Here’s a few examples from my twenty plus year journey of customer research.
YOUR CUSTOMERS MIGHT SURPRISE YOU
Carla, a 45-year-old social worker and mother of four from suburban Cincinnati, agreed to participate in some market research my company was conducting.
We had been hired to study consumers who had not yet adopted online banking in order to understand what was holding them back and identify how to persuade them into trying it.
We asked Carla some introductory questions, which she responded to with intelligence and humor.
She described how she shopped online, Facetimed with her kids, and used many apps on her smartphone.
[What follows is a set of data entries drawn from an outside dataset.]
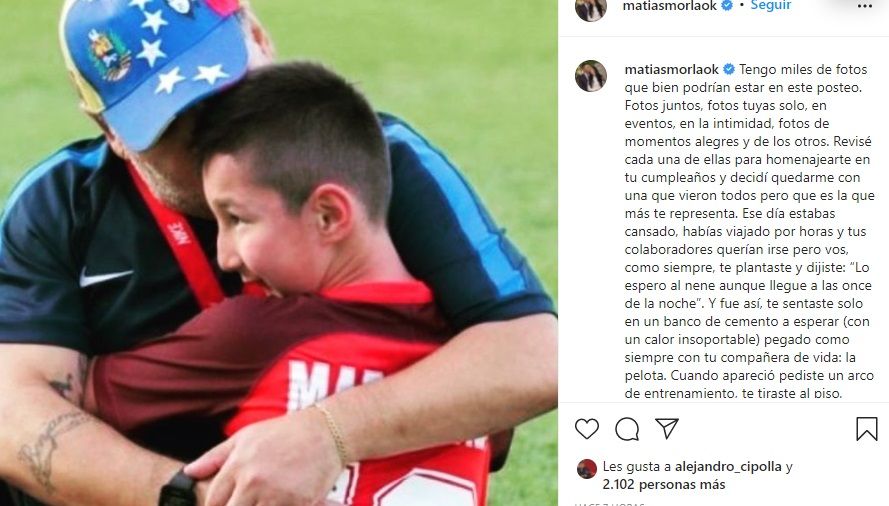The height and width of the screenshot is (506, 889).
Task: Save the post with the bookmark icon
Action: [x=866, y=429]
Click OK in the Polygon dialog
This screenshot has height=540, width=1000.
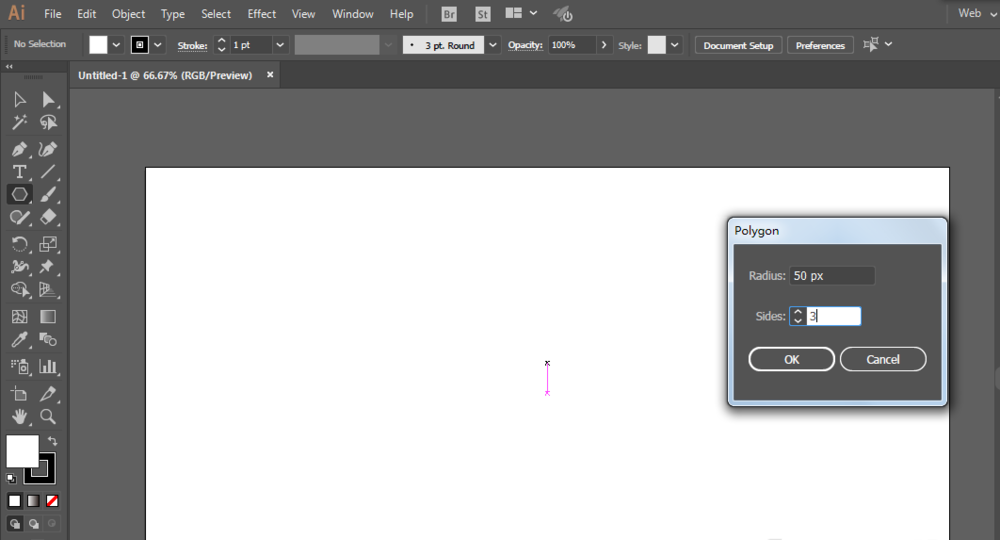(x=791, y=359)
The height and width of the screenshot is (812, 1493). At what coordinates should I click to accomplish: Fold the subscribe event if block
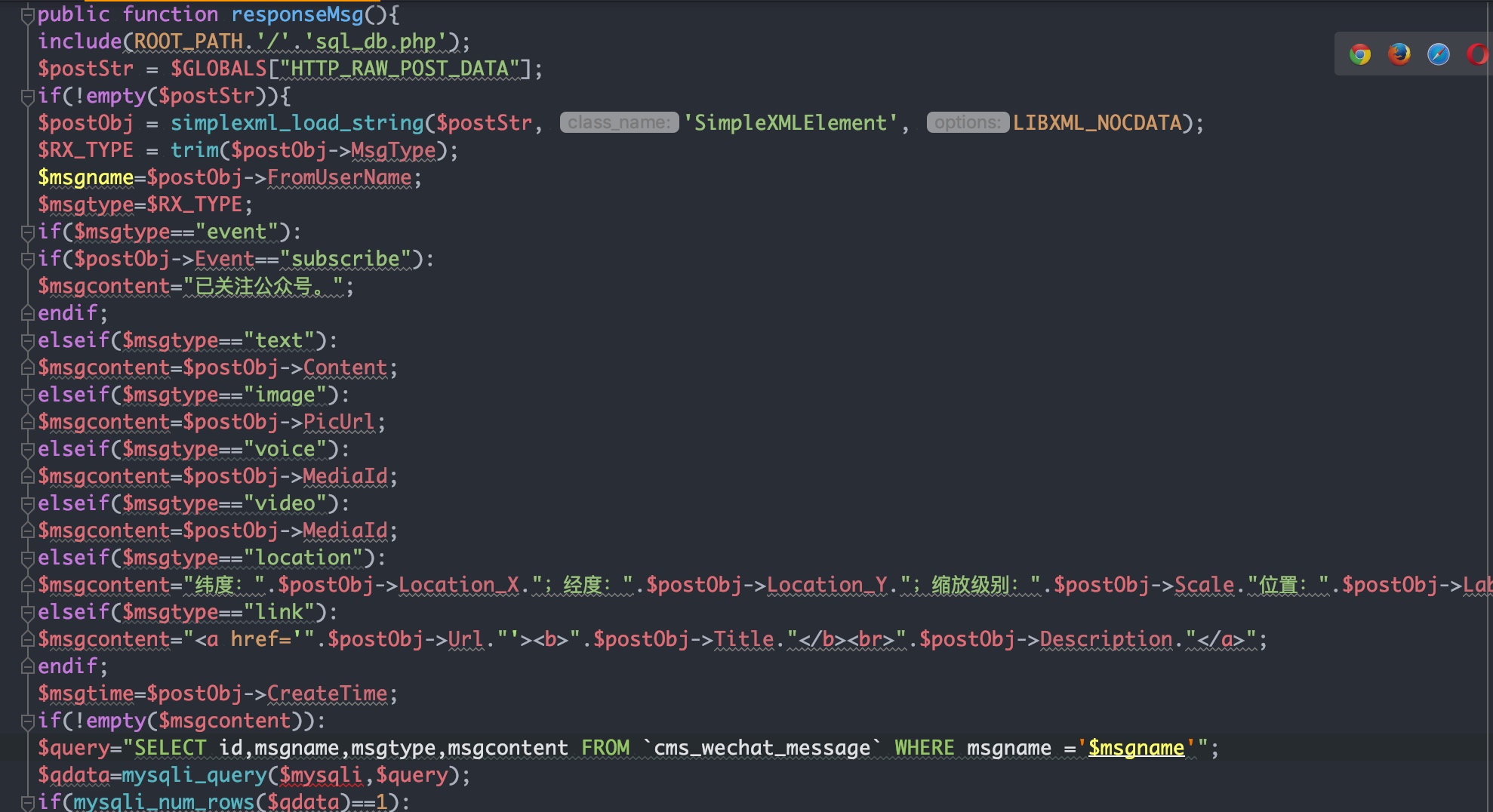[28, 259]
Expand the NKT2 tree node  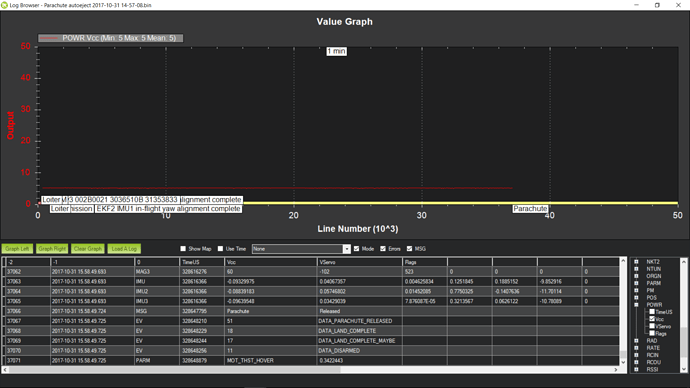pos(636,262)
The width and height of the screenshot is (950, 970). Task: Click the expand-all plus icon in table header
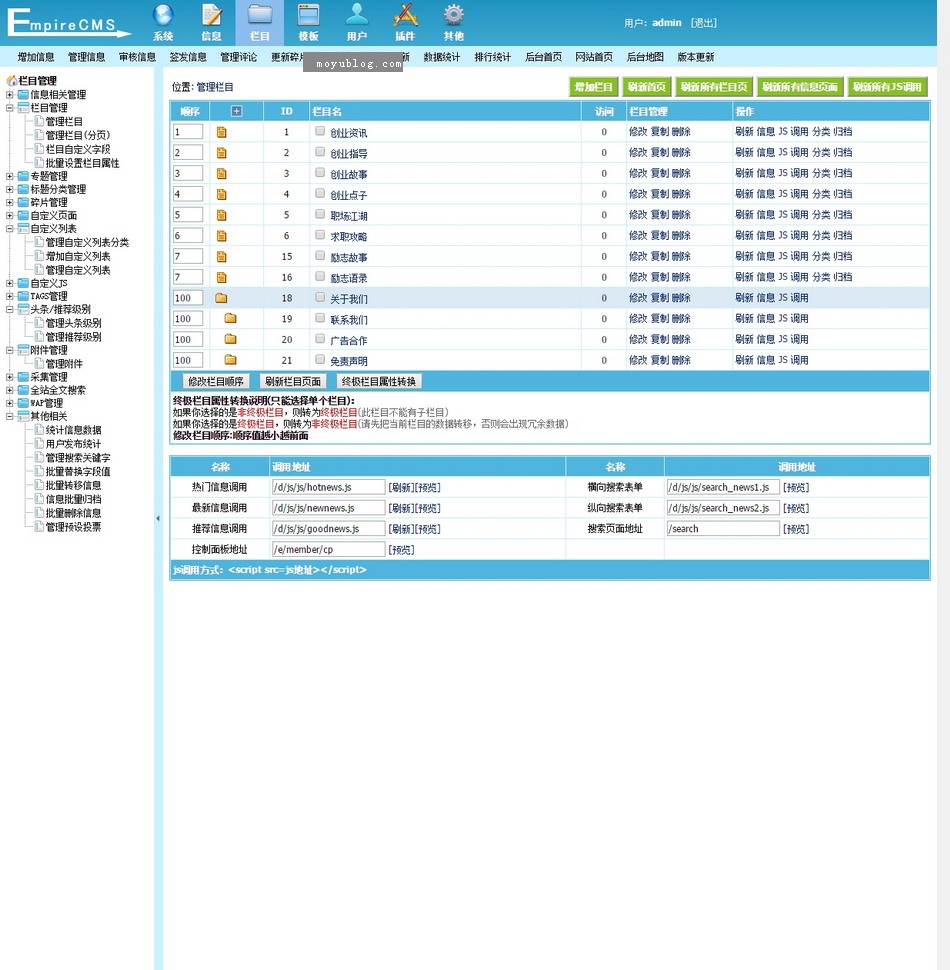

One such app helped her coordinate a large church volunteer group she ran.
We then got around to the topic of online banking. She confirmed to us that she was pretty dead set against it.
We probed as to what was holding her back.
She explained her mindset with an analogy: “Have you ever been writing something in Microsoft Word,” she asked, “and the computer crashed, and you lost all your work?”
I responded that yes, that had happened to me more than once and it is very frustrating.
Sensing that I understood her, she connected the dots for me, explaining, “Honey, I just can’t afford to let that happen to my money.”
At that moment, a sound could be heard from behind the one-way mirror at the end of the room.
It was one of my clients literally falling out of her chair in the observation area. Thankfully she was not injured.
MANY CUSTOMERS ARE NOT LIKE YOU (AND IT’S IMPORTANT TO REALIZE THAT)
In my decades of direct customer research, the most recurring theme has to be that when research is structured correctly, you will learn things that you never would have thought of. Even with years of conference room brainstorming.
You will encounter people who have very different perspectives from your own and see the world in a fundamentally different way.
You may realize that without directly interfacing with your customers, all the data you have accumulated and analyzed up to now has been interpreted through your own world view, experiences, values, and beliefs.
While doing research on vacation planning for a major theme park, I observed that many families print out large numbers of web pages and sit down together to review the printouts—giving a huge advantage to vacation destination’s with a visually appealing website.
It’s a common behavior. But I’ve never done that. Never even thought of doing it.
I’ve seen customers who couldn’t sign up for a diet program because the business didn’t provide the nutritional information they needed to determine if it would work with their allergies.
I don’t have any food allergies (though I never feel quite right after eating Thai food).
I’ve seen customers who don’t sign up for lower electricity rates over concerns their power would be restored more slowly in the event of an outage if they were using the cheaper plan.
My client never even considered this an issue that customers might be worried about because, based on how the industry works, it would never happen.
The client knew that and I knew that, but clearly potential customers might not.
We started telling them and it boosted conversion rates.
It is often enlightening to connect to actual customers and get answers to your research questions directly from “the horse’s mouth”.